Picking an aisle, middle or window seat could take on a whole new meaning for plane travel in the future.
Windowless airplanes would travel faster, soar higher and burn less fuel, according to Tim Clark, president of Emirates airline. “You can save 50 percent of the weight of the aircraft if you remove the windows,” he said in a recent podcast on the airline’s site.
While a windowless plane might look odd from the outside, those in the cabin could be looking at what appears to be a window but instead shows vivid scenes projected from the outside of the aircraft using fiber-optic cameras.
First-class travelers on some of Emirates’ aircraft can experience virtual windows themselves, as the technology is now in use on the carrier’s newest Boeing 777-300ER planes.
“On the outside there will appear to be no windows, but on the inside there will be a full display of windows.

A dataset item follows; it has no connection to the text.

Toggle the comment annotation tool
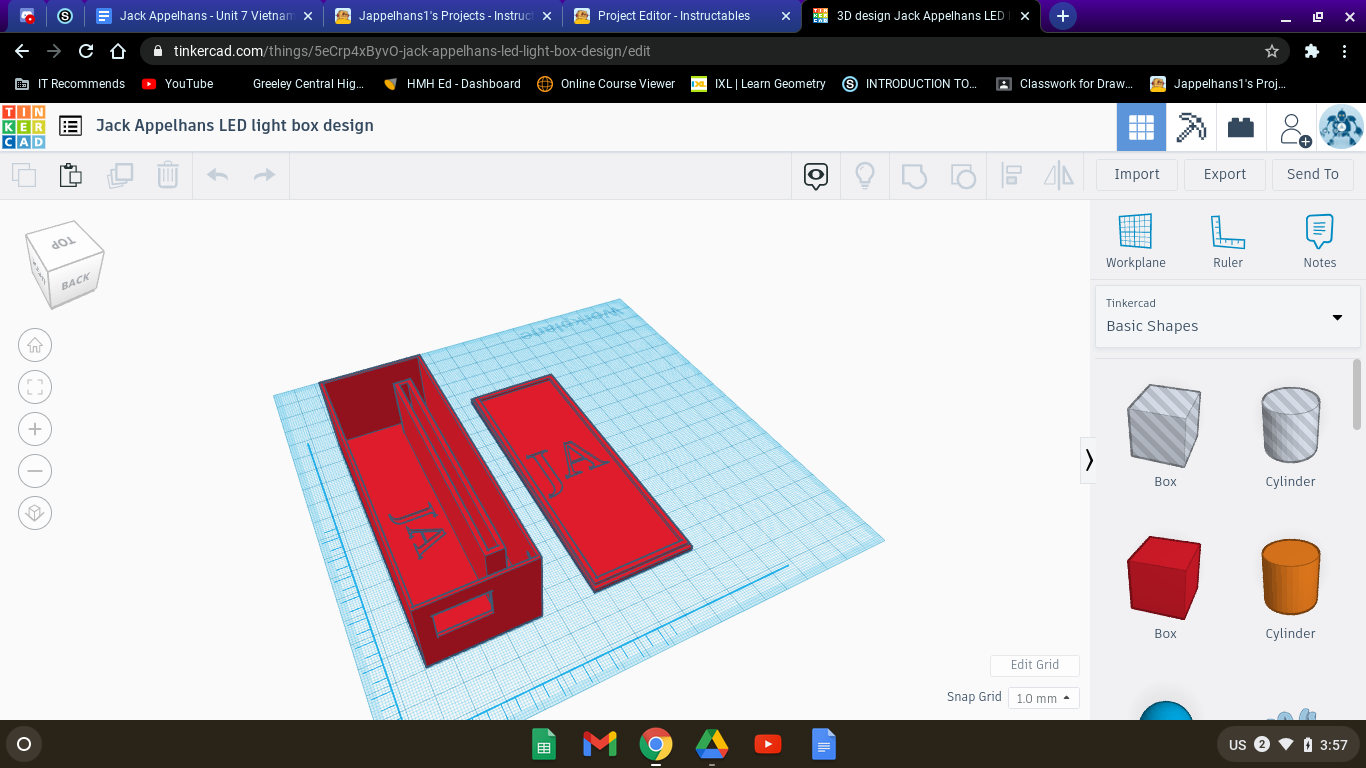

And we will use fiber-optic camera technology to beam in the images from the outside into those windows — as we have done on the first-class suites,” said Clark, who added the images are also shown in the center suites of the aircraft.
The images are such high definition that they offer better views than what can be seen with the natural eye, added Clark, who readily acknowledged that some passengers would dislike the concept.

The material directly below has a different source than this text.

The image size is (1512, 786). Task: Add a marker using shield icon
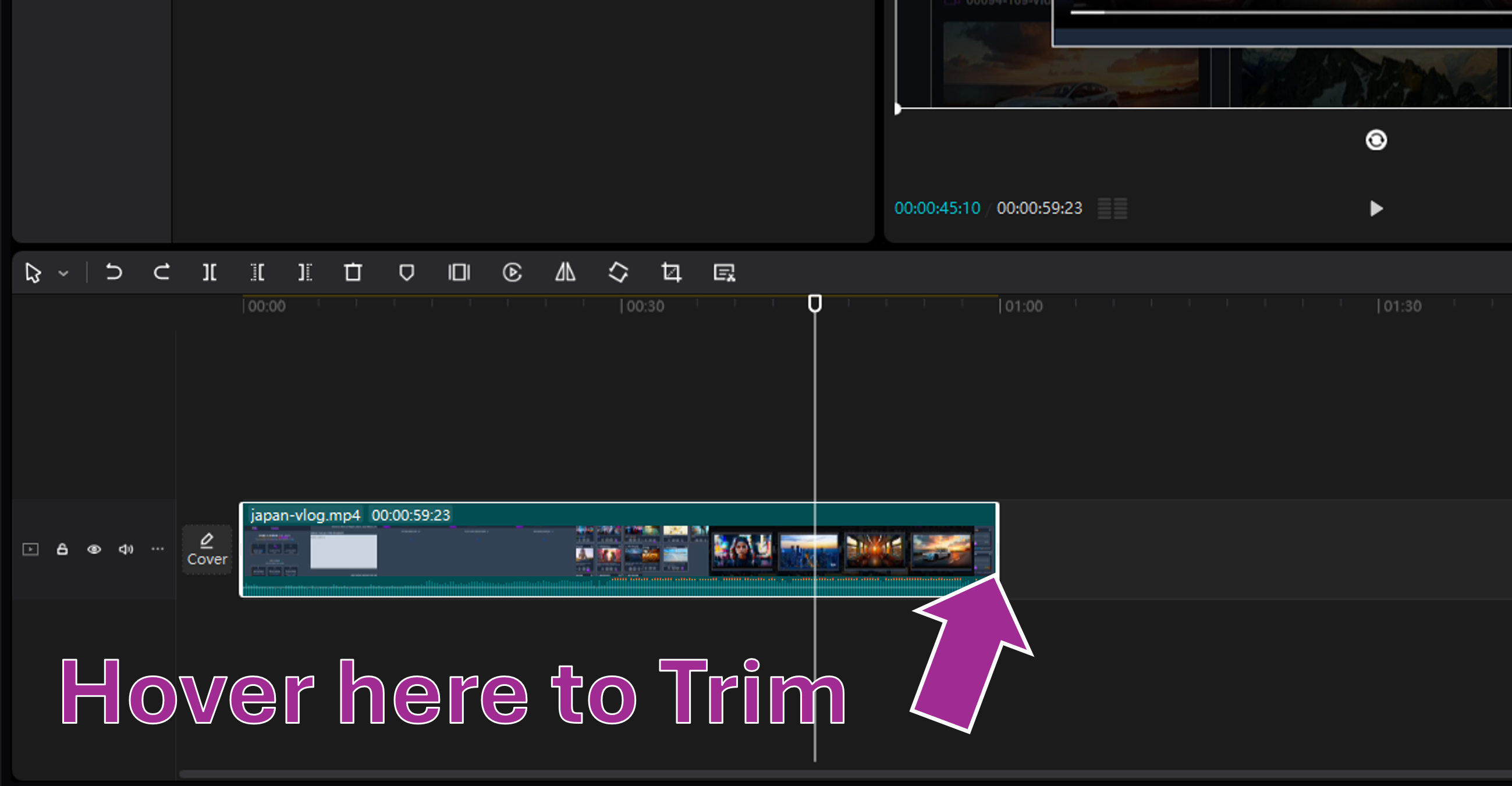pos(406,272)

The view that consumers won’t readily adapt to the idea of windowless planes has been expressed as long as the technology has been available, but one editor at the travel site The Points Guy flew with Emirates and lauded the experience, calling it “easily the coolest takeoff I’ve ever seen outside the cockpit.”
The idea of windowless planes has been kicked around for a number of years, but getting promoted by one of the world’s biggest airlines brings the technology that much closer to the mainstream.